'A birth in humanity, a supreme birth
A death in humanity, a rare death
All great men are great in humanity
All great men aren't fond of pity
Humanity gives human race a divine touch
So 'tis better less inhumanity and humanity much'
(- - (002) Free Quotations, Indian Poet, Pijush Biswas)
Hesitation before birth. If there is a transmigration of souls then I am not yet on the bottom rung. My life is a hesitation before birth.
(Franz Kafka (1883-1924), Prague German Jewish author, novelist. Entry January 23, 1922. The Diaries of Franz Kafka 1914-1923, ed. Max Brod, trans. by Martin Greenberg and Hannah Arendt, New York, Schocken Books (1949).)
Each person is a graveyard of his thoughts. They are most beautiful for us in the moment of their birth; later we can often sense a deep pain that they leave us indifferent where earlier they enchanted us.
(Robert Musil (1880-1942), Austrian author.

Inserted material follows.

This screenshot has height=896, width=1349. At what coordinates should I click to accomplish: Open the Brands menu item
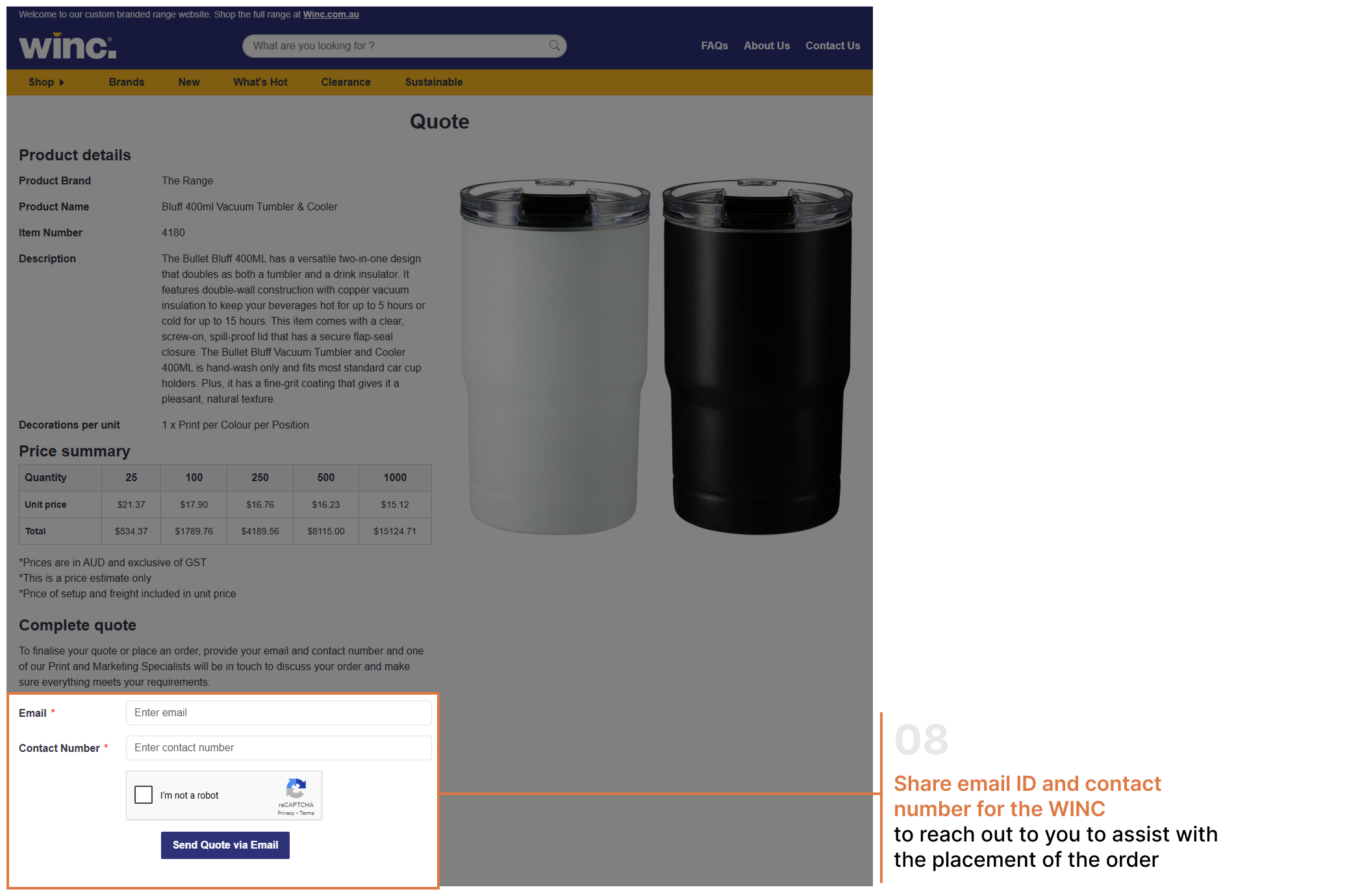tap(127, 82)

Diary entry, date uncertain: 1899?-1905/06, vol. I, p. 51, Tagebucher, 2 vols., Ed. Adolf Frise, trans. by Donald C. Rieche, Rowohlt (1976).)

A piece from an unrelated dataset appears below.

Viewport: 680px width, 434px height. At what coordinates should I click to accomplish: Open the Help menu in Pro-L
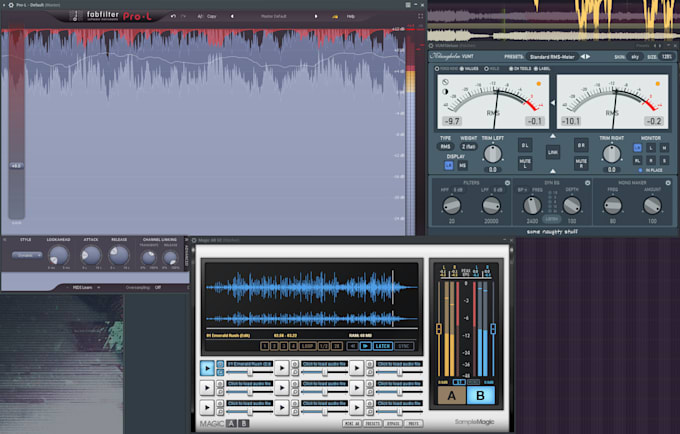pos(351,17)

Civil Rights: What black folks are given in the U.S. on the installment plan, as in civil-rights bills. Not to be confused with human rights, which are the dignity, stature, humanity, respect, and freedom belonging to all people by right of their birth.
(Dick Gregory (b. 1932), U.S. comedian, civil rights activist. Dick Gregory's Political Primer (1972).
See also comment by Malcolm X under "race.")
The atmosphere parents wish to create when talking with children about birth and reproduction is warm, honest, and reassuring, one that tells children they are free to ask questions as often as they need to, and you will answer them as lovingly as you know how.
(Joanna Cole (20th century), U.S. author. How You Were Born, p. 8 (1993).)
He knew that he was precisely what he himself would have chosen to be had God consulted him on the subject of his birth; he fully appreciated and approved what had been bestowed, and realized that he couldn't have done the job better himself, in fact he would not have changed a single item.
(Michéal MacLiammóir (1899-1978), Irish actor. "Changes," ch. 4, All for Hecuba (1947).